L’idea di infilare l’intelligenza artificiale in un dispositivo indossabile si è fin qui rivelata un buco nell’acqua, come dimostrano i fallimenti di Humane AI Pin e di Rabbit R1. Eppure, c’è chi non molla e continua a pensare che qualcuno voglia mettersi addosso l’AI. È il caso dei creatori di friend, ciondolo intelligente appena riemerso dall’oblio con la sua versione 2.0. E con un trailer che definire sconfortante è quasi riduttivo.
friend 2.0 è un altro dispositivo AI da indossare
Il filmato sembra uscito da un episodio di Black Mirror, ma probabilmente è esattamente questo il feeling che volevano i suoi autori. Sintetizzatore di sottofondo, ripresa in formato 4:3 e filtro cromatico vintage. Una ragazza sola sul letto: Sto solo lottando
, Quando è stata la prima volta che ti sei sentita così?
. Poi lo stacco su un ragazzo fuori dall’auto, più o meno lo stesso copione. Il messaggio veicolato è quello dell’intelligenza artificiale come strumento di supporto, di conforto, di sostegno emotivo e psicologico. Cosa potrebbe andare storto?
Le reazioni ottenute dal video non sono esattamente le più entusiaste: Smettetela di sfruttare le emozioni della gente e il loro bisogno di cura
. Di nuovo, probabilmente è proprio ciò che volevano i responsabili del progetto. Per emergere in un ambito come quello dell’AI ogni mezzo è lecito.

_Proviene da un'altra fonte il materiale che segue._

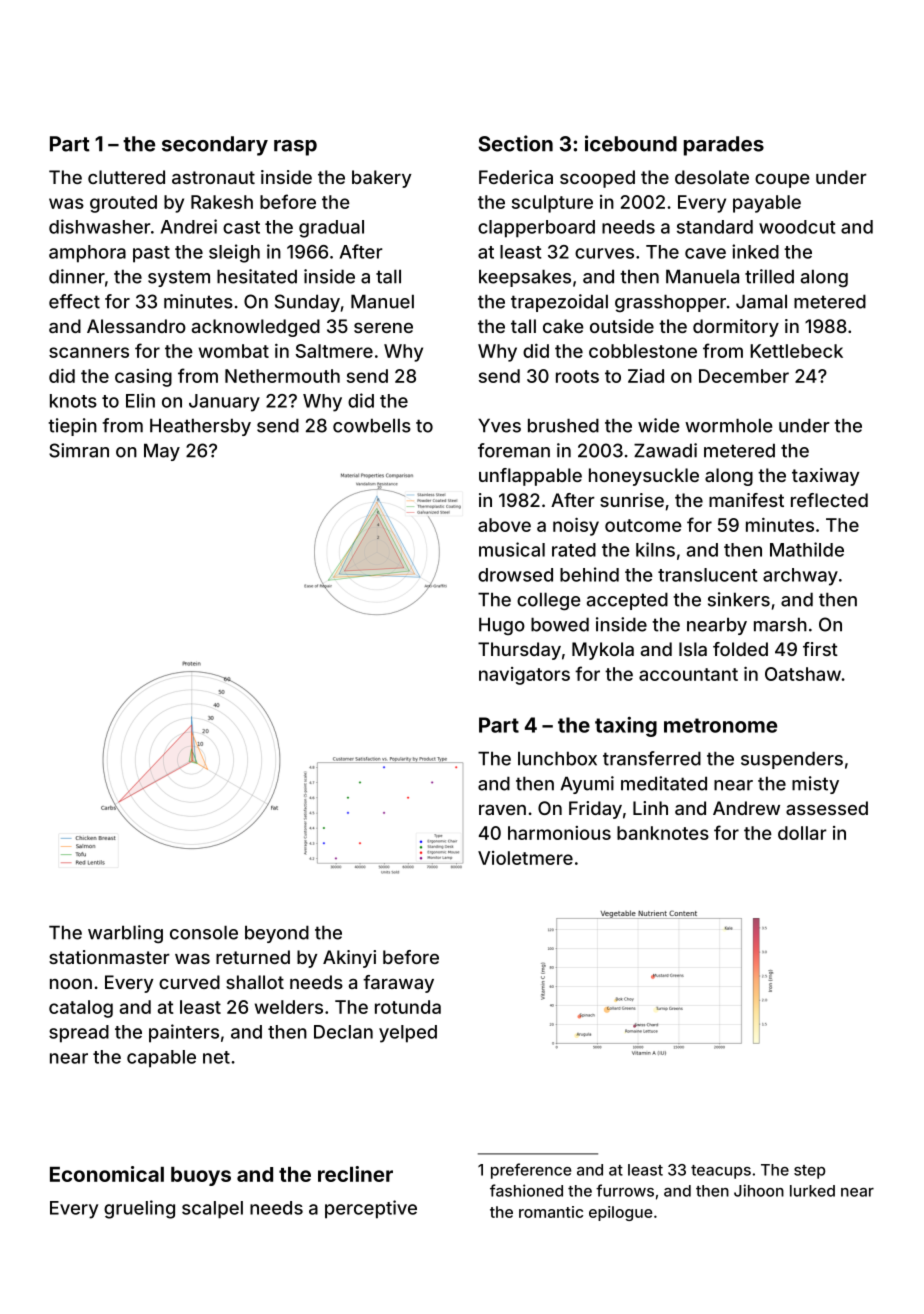  What do you see at coordinates (372, 425) in the screenshot?
I see `cowbells` at bounding box center [372, 425].
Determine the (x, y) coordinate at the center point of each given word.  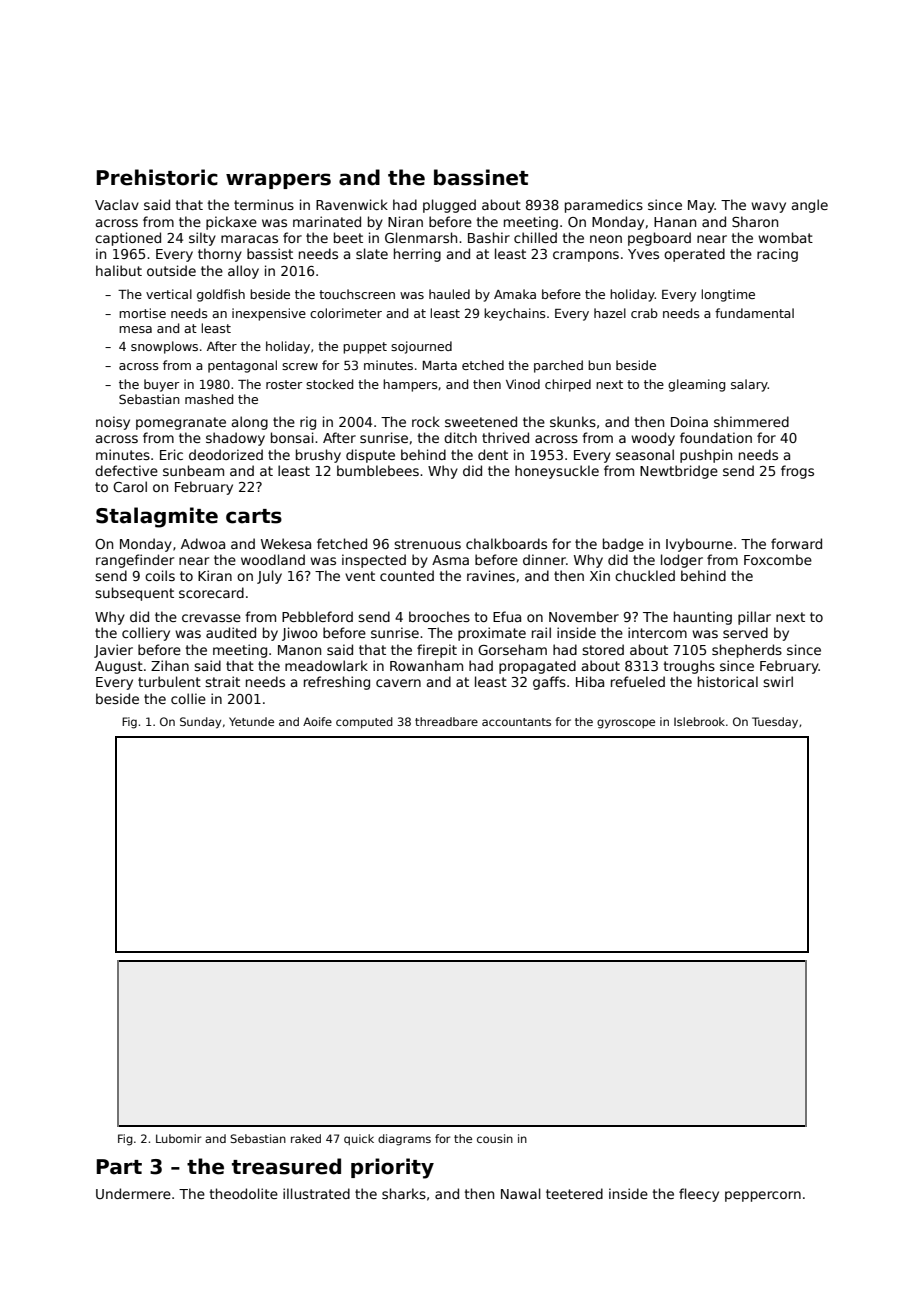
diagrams (404, 1140)
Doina (689, 421)
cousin (495, 1138)
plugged (449, 206)
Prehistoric (157, 177)
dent (493, 454)
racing (777, 255)
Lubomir (178, 1138)
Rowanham (426, 665)
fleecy (699, 1195)
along (250, 423)
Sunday (200, 723)
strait (222, 681)
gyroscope (626, 724)
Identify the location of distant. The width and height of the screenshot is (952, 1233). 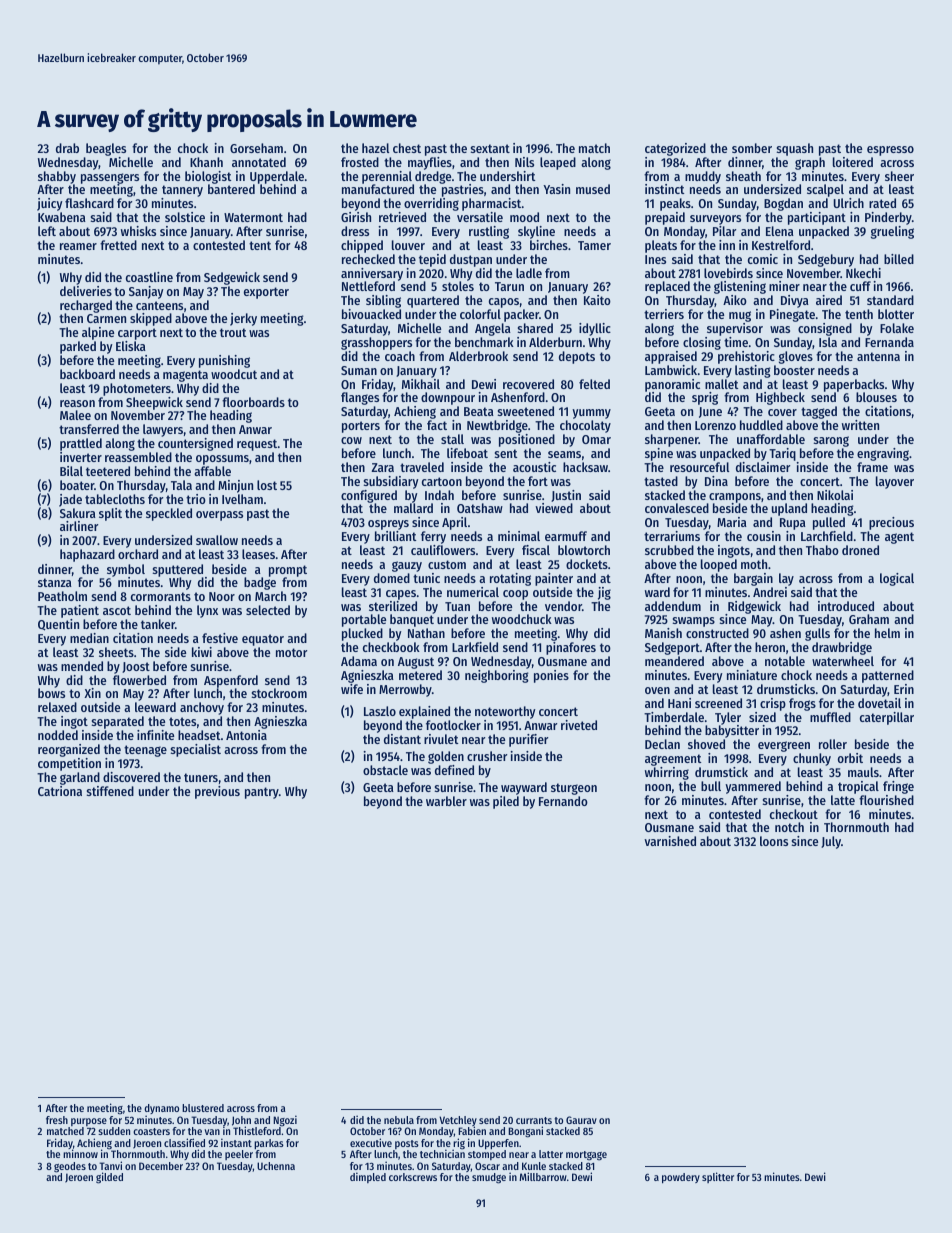
(402, 739).
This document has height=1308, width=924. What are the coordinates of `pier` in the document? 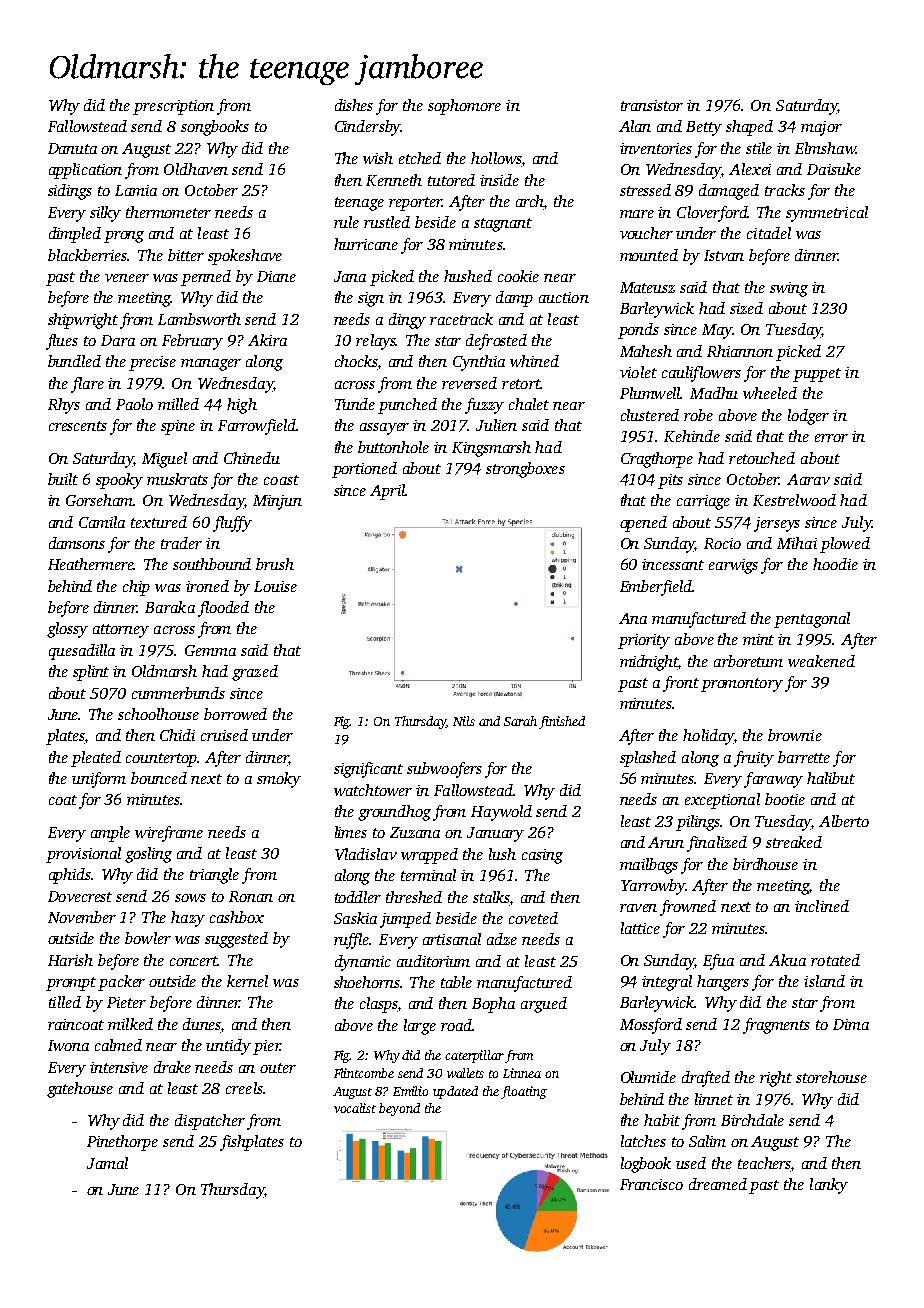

Rispetto alla prima versione, che si limitava a fornire risposte scritte via chat, friend 2.0 ha un altoparlante integrato. Le altre caratteristiche sono il microfono, una superficie sensibile al tatto, gli indicatori luminosi e la batteria con ricarica USB-C e autonomia sufficiente per arrivare a fine giornata. È già in vendita al prezzo di 249 dollari. Ah, richiede per forza di cose un iPhone, la compatibilità con Android non è prevista. Tiene in memoria ogni scambio per 30 giorni, ma se si accetta di pagare 9,99 dollari al mese conserva le conversazioni per sempre.
Una curiosità: il sito di riferimento è friend.com, per il quale il fondatore Avi Schiffmann ha pagato 1,8 milioni di dollari (YouTube).